Most people in the Kiva debate have stated that the fact Kiva loans have already been funded prior to them appearing on the Kiva website is misleading, but that this pre-funding approach is better for the entrepreneurs that Kiva’s users are trying to help. However, it has also been pointed out by many that DonorsChoose, a website that let’s donors support projects in public schools, really does offer the opportunity for donors to directly fund a project.
Here’s a comment I just received from Mike Everett-Lane, former executive director of DonorsChoose Northeast:
The central issue, to me, isn’t that the pool of money is fungible (i.e., my donation goes into a large pool, out of which the partners are funded, out of which individual loans are made). Nor is the question of microphilanthropy vs. the need to fund overhead. The issue is that Kiva implies that the lender’s choice helps determine who gets a loan.
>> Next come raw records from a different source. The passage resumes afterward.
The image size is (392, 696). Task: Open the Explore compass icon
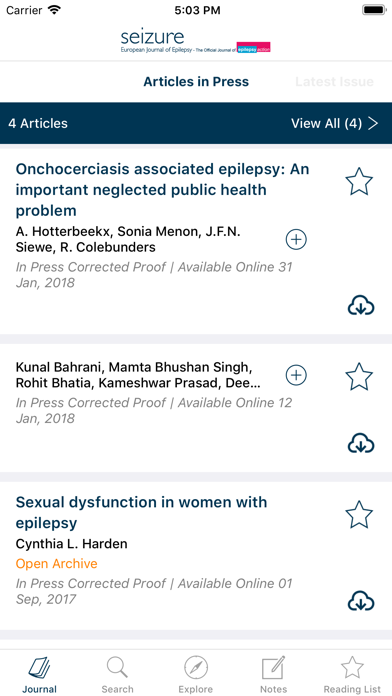click(196, 668)

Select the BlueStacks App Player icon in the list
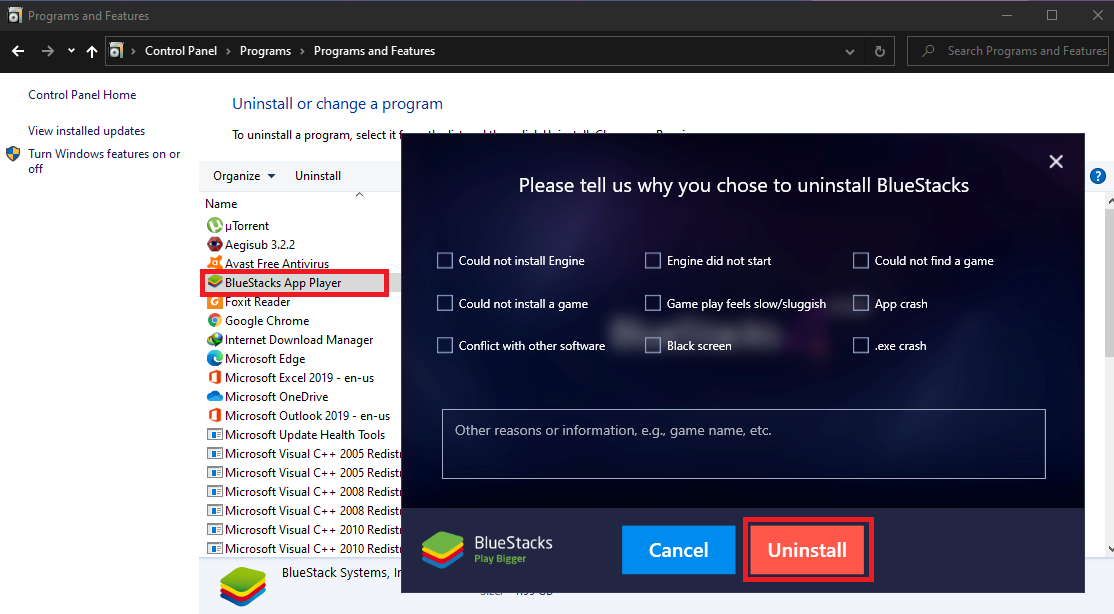tap(215, 282)
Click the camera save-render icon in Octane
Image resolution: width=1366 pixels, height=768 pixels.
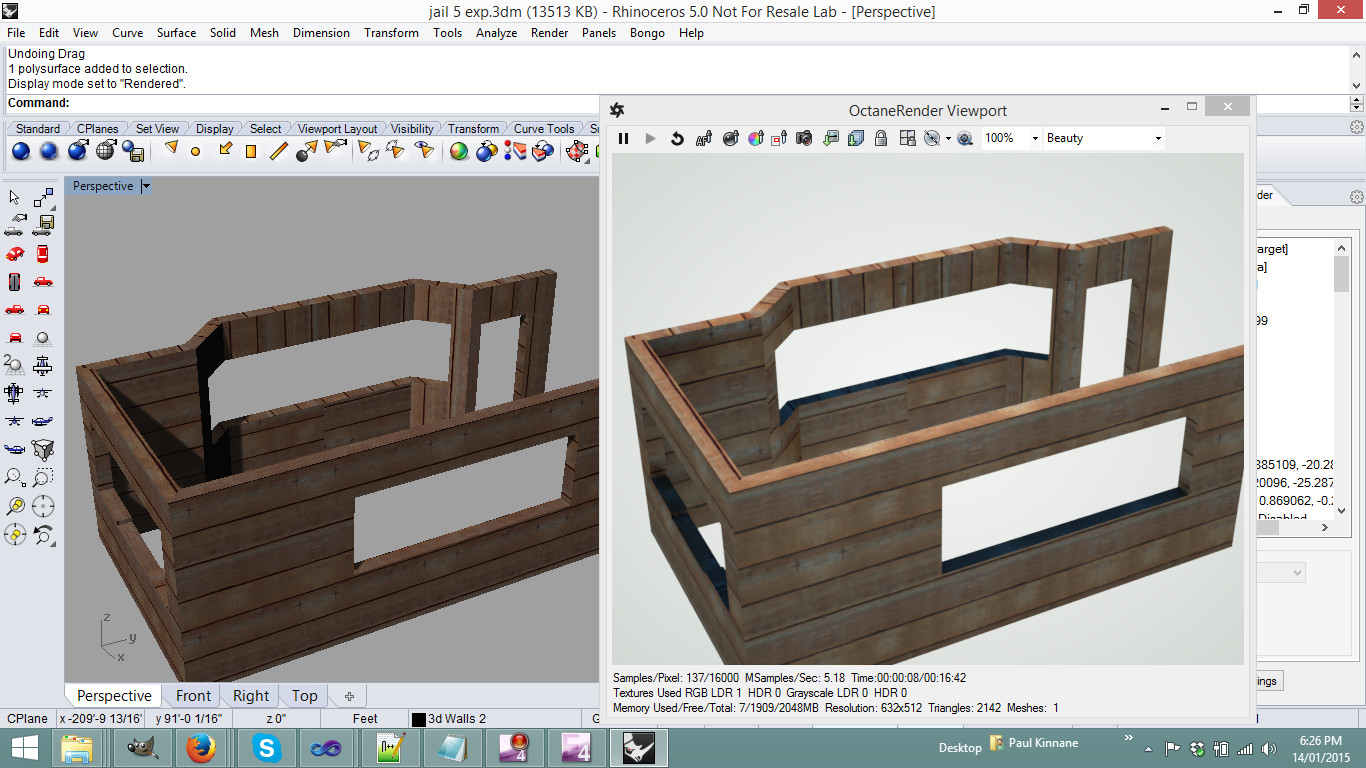(x=804, y=139)
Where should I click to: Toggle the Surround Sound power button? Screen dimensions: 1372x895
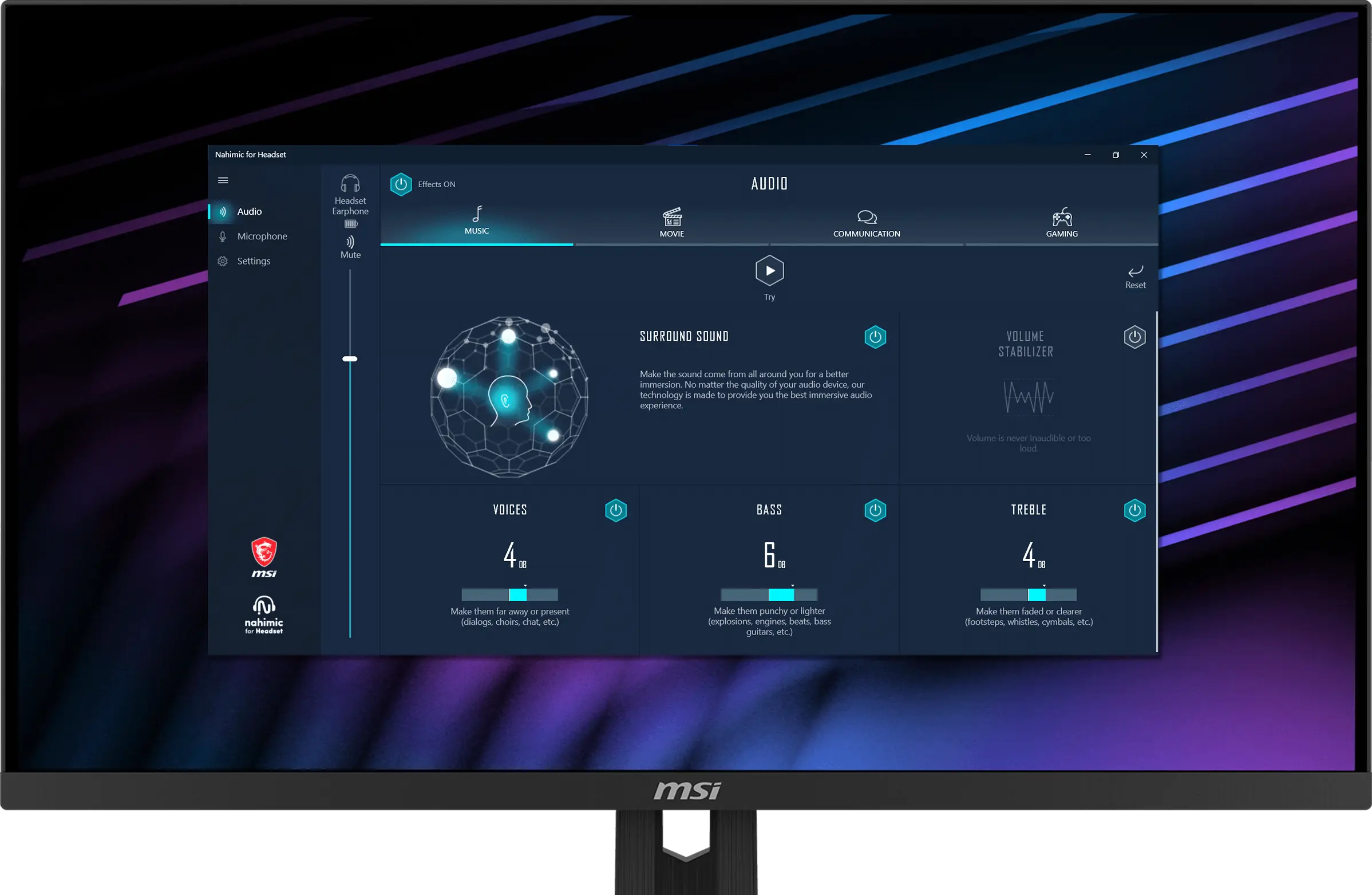click(x=876, y=336)
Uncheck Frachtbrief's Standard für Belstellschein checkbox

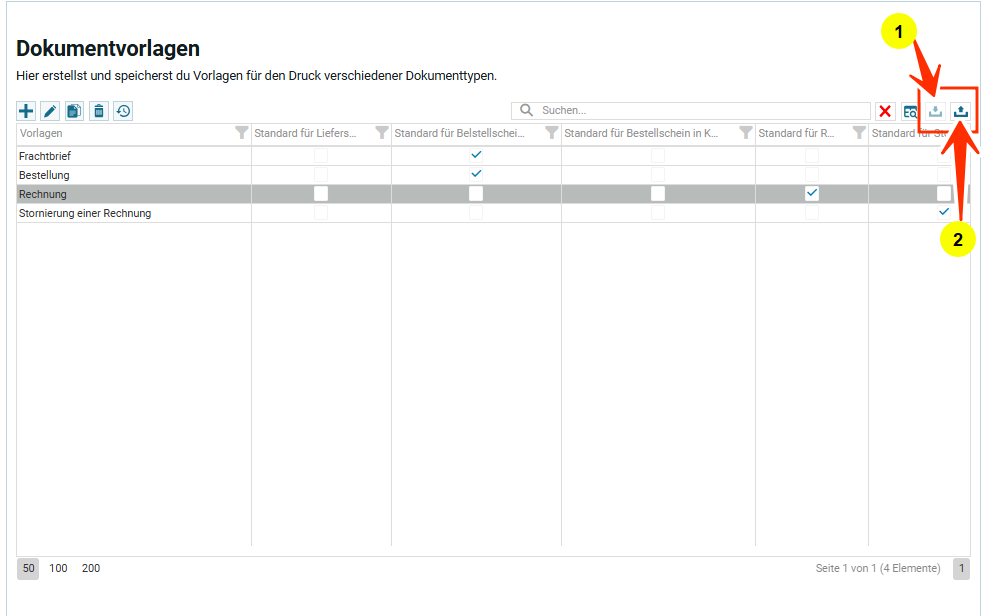pos(476,155)
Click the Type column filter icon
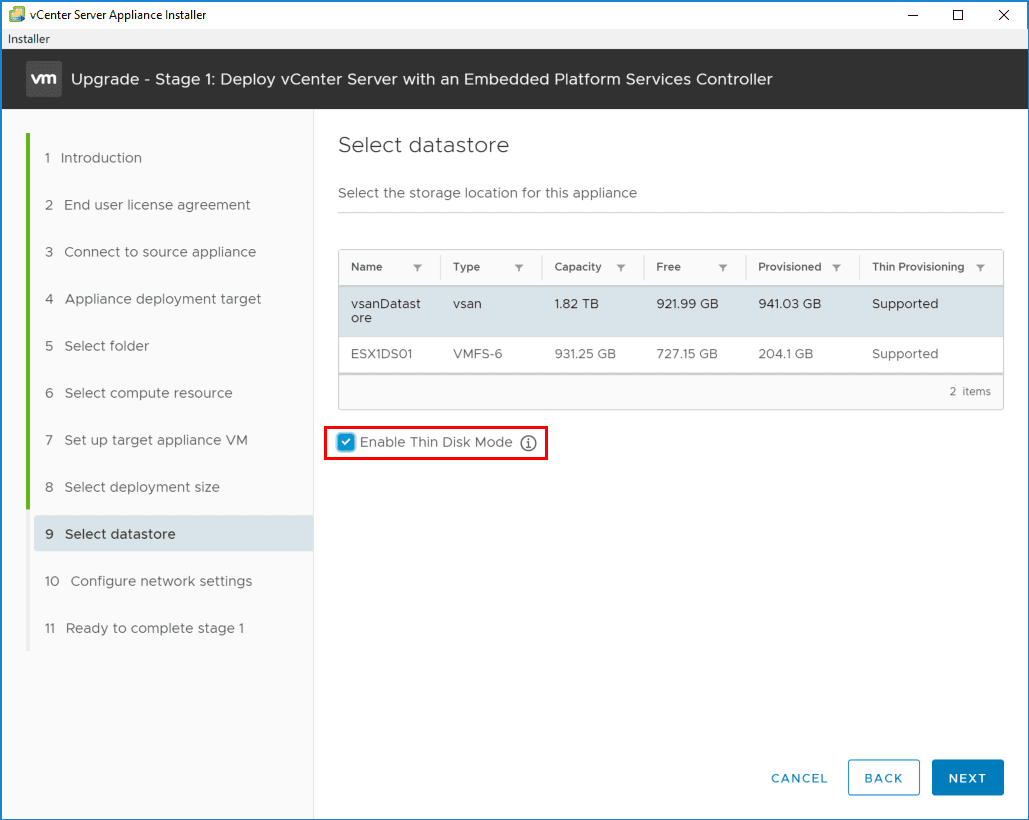Viewport: 1029px width, 820px height. (519, 268)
Kiva gives the impression that if lenders do not fund a project, that project will not happen. Right now there’s a project with $250 left to go, and it “expires” in 8 hours, 15 minutes. That gives me a sense of urgency. I might even give the whole amount. But if the loan has already been made, then the “expiration” isn’t true. There is no real choice.
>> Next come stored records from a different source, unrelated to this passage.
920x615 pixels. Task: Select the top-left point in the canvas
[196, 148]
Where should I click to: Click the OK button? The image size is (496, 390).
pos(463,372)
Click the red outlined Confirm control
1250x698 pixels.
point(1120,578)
I worked for a number of years at DonorsChoose.org, and I can tell you that giving donors an actual choice is hard. Good projects will go unfunded. You have to return credits to donors who have partially funded a project that never happened, and convince them to reapply those funds to a new project, which itself might not be fully funded, etc. Tracking it all is no piece of cake, either. But if you don’t do all of this, you’re not being transparent, and you’re not giving your donors real choice.
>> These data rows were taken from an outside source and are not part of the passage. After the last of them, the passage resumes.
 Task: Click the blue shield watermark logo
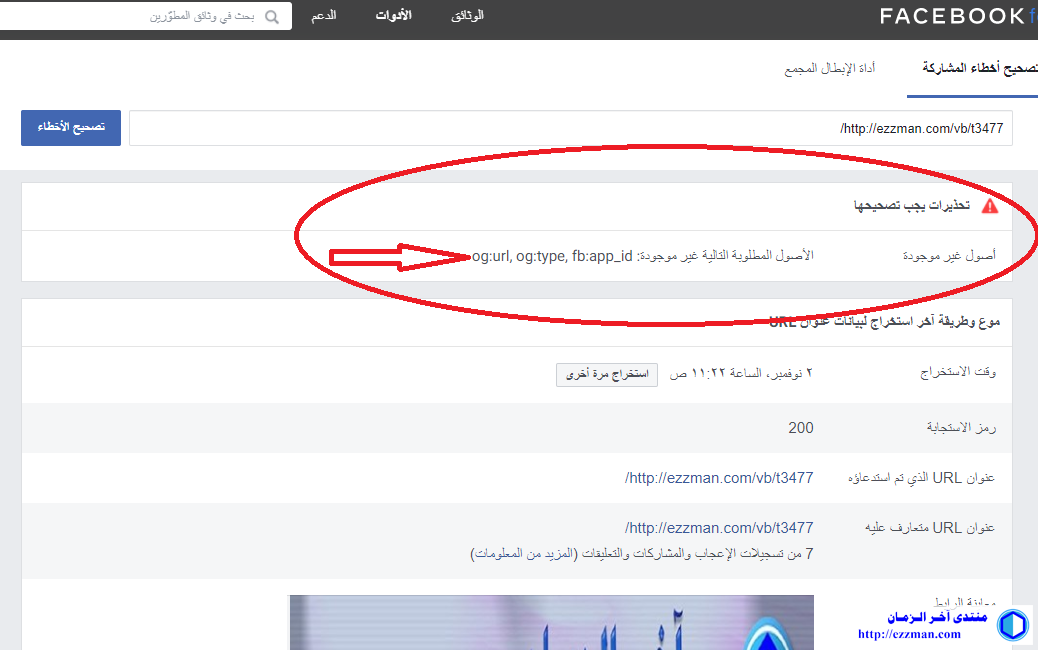[1013, 623]
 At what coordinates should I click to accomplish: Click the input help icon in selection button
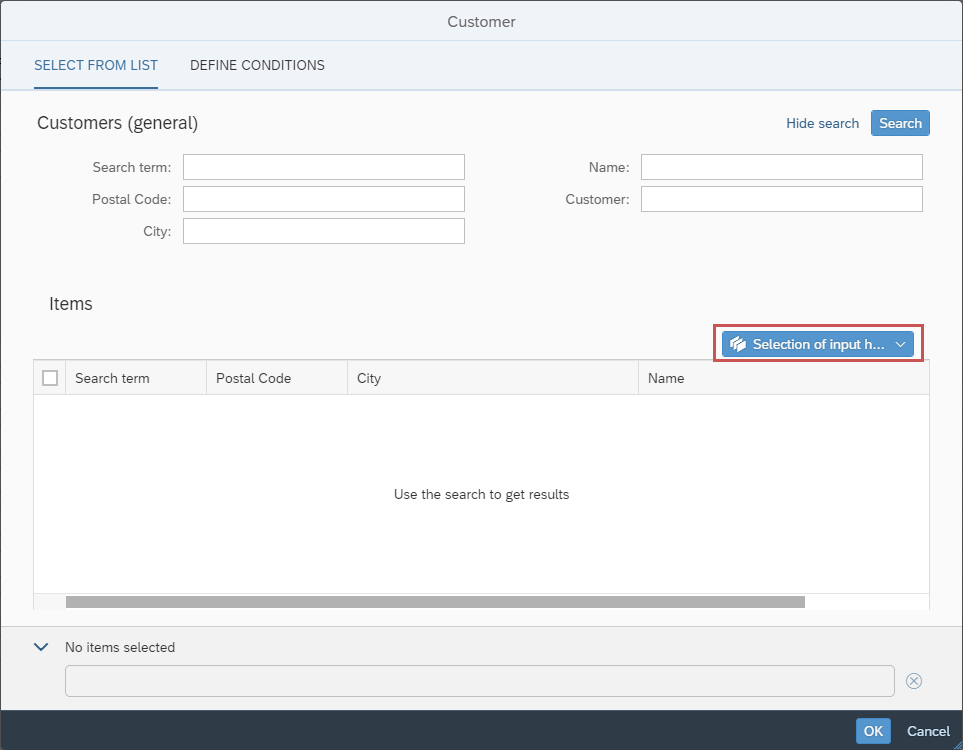tap(738, 344)
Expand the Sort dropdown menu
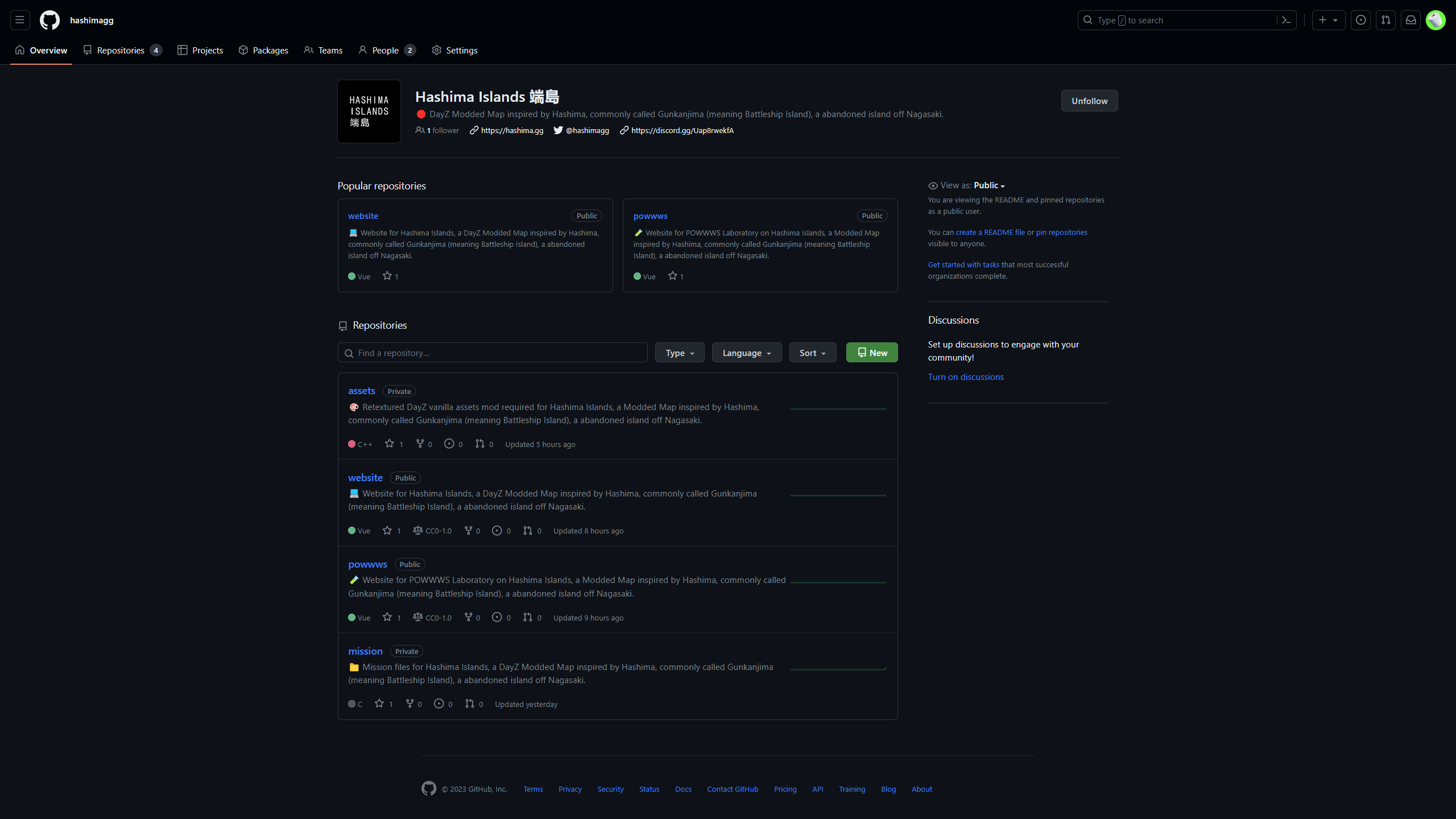Screen dimensions: 1456x819 tap(812, 352)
I don’t believe that microphilanthropy (or microfinance, peer-to-peer giving, etc.) is a good solution for most problems. DonorsChoose.org has an advantage, in that they are funding discrete classroom projects within public schools, but do not have to fund the infrastructure of the schools themselves. Most problems just couldn’t be solved in this way. (”I’d like to fund only the violas in the orchestra, please.”) But if you’re going to advertise yourself as giving choice to the donor, you’d better do it.